* **What you should do**
Return the lines below exactly as they appear, please, starting with the first and ending with the one that contains "You are a computer-use agent. Screen dimensions: 1516x784".

===== Extracted records =====

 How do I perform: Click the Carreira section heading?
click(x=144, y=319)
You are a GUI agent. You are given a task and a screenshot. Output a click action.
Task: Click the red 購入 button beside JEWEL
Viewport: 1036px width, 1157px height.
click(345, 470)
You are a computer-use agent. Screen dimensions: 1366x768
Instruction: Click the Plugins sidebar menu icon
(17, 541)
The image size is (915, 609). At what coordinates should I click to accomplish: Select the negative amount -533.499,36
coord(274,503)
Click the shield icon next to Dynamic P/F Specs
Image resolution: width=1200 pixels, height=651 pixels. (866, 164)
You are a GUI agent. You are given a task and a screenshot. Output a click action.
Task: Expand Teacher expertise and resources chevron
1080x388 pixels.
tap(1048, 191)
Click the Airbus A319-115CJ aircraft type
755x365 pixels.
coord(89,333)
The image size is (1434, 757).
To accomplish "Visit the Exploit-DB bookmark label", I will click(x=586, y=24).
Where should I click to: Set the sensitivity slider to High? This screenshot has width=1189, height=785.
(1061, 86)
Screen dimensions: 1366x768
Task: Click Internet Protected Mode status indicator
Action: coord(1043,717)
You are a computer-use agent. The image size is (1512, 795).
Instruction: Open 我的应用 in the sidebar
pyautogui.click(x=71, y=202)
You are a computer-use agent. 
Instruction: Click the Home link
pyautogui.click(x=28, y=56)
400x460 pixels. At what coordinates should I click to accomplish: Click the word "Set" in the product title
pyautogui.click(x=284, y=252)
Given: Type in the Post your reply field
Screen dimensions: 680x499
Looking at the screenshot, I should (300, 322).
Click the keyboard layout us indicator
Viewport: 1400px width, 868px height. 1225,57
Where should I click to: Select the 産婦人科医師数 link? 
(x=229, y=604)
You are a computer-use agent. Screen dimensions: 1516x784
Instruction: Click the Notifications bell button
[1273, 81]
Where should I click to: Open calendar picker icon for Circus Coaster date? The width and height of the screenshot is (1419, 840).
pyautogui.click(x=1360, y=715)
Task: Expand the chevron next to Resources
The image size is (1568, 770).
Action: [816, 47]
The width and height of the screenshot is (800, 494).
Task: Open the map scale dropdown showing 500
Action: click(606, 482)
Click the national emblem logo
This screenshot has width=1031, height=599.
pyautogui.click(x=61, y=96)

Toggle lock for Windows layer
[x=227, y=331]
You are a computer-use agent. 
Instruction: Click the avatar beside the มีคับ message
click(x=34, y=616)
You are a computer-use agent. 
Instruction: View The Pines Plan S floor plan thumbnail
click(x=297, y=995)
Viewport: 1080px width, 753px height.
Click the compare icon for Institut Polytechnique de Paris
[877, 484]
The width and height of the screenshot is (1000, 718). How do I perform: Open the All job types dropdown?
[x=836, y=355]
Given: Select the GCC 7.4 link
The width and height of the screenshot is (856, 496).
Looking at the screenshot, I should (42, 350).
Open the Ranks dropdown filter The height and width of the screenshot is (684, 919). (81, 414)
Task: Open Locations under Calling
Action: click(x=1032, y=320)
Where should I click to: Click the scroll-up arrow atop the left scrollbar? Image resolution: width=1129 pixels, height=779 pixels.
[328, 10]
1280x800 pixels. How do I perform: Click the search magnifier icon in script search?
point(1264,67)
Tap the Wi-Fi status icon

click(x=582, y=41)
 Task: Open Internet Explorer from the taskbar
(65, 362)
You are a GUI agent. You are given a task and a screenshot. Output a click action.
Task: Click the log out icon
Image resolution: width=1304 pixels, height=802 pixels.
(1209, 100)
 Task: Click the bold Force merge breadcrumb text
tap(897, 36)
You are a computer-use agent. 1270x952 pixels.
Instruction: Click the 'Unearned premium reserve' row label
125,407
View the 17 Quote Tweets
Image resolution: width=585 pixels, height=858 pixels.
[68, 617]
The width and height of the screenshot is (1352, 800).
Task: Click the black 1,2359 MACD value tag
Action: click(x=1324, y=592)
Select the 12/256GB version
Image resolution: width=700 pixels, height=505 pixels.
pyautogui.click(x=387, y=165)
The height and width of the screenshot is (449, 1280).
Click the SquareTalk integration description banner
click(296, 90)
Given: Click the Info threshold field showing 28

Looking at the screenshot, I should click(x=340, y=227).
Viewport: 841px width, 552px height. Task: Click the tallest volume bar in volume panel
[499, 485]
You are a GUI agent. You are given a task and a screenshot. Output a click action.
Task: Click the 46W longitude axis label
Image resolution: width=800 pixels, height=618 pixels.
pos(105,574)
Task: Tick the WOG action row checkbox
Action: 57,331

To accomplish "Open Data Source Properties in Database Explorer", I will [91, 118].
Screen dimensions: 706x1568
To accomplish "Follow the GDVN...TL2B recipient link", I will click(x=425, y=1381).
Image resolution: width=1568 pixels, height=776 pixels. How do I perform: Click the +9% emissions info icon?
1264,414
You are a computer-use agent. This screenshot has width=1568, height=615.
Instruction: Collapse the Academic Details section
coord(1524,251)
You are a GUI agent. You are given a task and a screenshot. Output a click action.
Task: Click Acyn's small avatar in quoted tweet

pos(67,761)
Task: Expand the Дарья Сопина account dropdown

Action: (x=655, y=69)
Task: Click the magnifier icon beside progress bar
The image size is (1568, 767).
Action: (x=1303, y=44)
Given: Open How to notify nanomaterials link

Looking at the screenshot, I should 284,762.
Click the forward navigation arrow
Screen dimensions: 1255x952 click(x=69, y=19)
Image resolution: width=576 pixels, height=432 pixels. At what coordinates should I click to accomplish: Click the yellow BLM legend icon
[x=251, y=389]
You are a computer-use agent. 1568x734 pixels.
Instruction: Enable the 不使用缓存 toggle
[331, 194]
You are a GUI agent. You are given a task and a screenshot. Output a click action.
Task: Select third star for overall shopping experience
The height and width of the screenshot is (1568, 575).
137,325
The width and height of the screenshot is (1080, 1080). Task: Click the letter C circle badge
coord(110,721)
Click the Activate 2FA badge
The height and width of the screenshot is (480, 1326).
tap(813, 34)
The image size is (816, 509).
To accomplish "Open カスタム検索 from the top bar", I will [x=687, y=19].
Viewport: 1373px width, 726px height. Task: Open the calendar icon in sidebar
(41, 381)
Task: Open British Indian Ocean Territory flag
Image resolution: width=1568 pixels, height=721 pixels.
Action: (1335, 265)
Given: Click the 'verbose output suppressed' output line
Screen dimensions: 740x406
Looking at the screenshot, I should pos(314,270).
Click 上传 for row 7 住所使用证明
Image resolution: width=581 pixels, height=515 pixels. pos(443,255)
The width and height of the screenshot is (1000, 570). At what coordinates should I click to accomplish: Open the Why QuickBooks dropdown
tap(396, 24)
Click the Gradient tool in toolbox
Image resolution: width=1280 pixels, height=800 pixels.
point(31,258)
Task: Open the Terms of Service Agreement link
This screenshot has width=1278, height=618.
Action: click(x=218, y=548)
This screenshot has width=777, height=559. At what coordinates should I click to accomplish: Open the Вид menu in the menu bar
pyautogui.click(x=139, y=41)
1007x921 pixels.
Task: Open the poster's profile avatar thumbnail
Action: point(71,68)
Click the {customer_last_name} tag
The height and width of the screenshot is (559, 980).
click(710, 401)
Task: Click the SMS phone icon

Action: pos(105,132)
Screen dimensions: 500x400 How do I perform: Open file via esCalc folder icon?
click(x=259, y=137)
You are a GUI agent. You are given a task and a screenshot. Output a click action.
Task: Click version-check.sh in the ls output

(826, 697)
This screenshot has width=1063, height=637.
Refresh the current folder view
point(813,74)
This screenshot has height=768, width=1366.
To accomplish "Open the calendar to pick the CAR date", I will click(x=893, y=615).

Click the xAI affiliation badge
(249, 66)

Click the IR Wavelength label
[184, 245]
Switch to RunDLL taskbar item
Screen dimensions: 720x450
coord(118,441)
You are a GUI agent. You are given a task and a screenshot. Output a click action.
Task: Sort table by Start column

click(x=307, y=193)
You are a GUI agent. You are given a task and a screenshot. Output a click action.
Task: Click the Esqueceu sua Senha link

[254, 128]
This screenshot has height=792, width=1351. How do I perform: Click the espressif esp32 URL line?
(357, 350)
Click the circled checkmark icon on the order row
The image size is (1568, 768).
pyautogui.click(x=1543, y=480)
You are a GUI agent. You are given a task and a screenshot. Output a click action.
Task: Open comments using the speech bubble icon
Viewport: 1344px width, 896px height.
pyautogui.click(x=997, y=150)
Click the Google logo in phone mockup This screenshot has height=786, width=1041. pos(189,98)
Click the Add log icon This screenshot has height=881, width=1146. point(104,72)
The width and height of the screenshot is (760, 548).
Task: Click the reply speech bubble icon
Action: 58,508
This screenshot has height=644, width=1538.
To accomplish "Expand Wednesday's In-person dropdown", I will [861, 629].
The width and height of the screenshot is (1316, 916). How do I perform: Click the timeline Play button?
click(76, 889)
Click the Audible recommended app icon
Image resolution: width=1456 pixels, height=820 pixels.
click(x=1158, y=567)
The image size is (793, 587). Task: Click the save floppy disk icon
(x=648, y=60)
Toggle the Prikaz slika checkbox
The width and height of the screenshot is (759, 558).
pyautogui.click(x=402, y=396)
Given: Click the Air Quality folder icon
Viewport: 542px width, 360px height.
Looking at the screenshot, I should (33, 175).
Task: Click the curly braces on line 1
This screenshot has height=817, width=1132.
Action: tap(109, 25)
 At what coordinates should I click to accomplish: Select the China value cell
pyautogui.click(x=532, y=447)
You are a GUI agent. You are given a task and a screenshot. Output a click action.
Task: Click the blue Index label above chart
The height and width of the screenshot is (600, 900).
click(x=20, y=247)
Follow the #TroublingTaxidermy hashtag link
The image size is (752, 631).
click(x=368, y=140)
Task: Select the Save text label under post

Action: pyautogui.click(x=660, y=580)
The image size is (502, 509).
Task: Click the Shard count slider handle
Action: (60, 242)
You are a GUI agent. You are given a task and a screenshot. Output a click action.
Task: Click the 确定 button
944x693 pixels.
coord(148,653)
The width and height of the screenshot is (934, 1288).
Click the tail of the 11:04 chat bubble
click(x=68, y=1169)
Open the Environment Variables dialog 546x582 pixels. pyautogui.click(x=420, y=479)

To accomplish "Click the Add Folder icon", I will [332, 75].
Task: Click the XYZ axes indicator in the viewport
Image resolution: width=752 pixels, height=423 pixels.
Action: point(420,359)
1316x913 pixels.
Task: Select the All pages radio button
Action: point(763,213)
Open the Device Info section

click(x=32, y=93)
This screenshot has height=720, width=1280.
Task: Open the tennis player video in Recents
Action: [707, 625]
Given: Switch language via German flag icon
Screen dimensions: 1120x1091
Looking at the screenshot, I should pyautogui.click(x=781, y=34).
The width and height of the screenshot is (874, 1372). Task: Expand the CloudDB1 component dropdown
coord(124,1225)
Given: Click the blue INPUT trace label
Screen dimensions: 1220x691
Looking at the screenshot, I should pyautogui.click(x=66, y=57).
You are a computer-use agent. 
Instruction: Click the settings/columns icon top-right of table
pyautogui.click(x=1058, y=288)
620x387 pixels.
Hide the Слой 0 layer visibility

=====

* **Task answer**
 How do I perform: Click the Carreira section heading?
click(x=144, y=319)
You are a GUI agent. You are given a task and a screenshot. Output a click action.
Task: Click the red 購入 button beside JEWEL
Viewport: 1036px width, 1157px height.
click(345, 470)
You are a computer-use agent. Screen dimensions: 1366x768
Instruction: Click the Plugins sidebar menu icon
(17, 541)
The image size is (915, 609). At what coordinates should I click to accomplish: Select the negative amount -533.499,36
coord(274,503)
Click the shield icon next to Dynamic P/F Specs
Image resolution: width=1200 pixels, height=651 pixels. (866, 164)
You are a GUI agent. You are given a task and a screenshot. Output a click action.
Task: Expand Teacher expertise and resources chevron
1080x388 pixels.
tap(1048, 191)
Click the Airbus A319-115CJ aircraft type
755x365 pixels.
coord(89,333)
The image size is (1434, 757).
To accomplish "Visit the Exploit-DB bookmark label", I will click(x=586, y=24).
Where should I click to: Set the sensitivity slider to High? This screenshot has width=1189, height=785.
(1061, 86)
Screen dimensions: 1366x768
Task: Click Internet Protected Mode status indicator
Action: coord(1043,717)
You are a computer-use agent. The image size is (1512, 795).
Instruction: Open 我的应用 in the sidebar
pyautogui.click(x=71, y=202)
You are a computer-use agent. 
Instruction: Click the Home link
pyautogui.click(x=28, y=56)
400x460 pixels. At what coordinates should I click to accomplish: Click the word "Set" in the product title
pyautogui.click(x=284, y=252)
Given: Type in the Post your reply field
Screen dimensions: 680x499
Looking at the screenshot, I should (300, 322).
Click the keyboard layout us indicator
Viewport: 1400px width, 868px height. 1225,57
Where should I click to: Select the 産婦人科医師数 link? 
(x=229, y=604)
You are a computer-use agent. Screen dimensions: 1516x784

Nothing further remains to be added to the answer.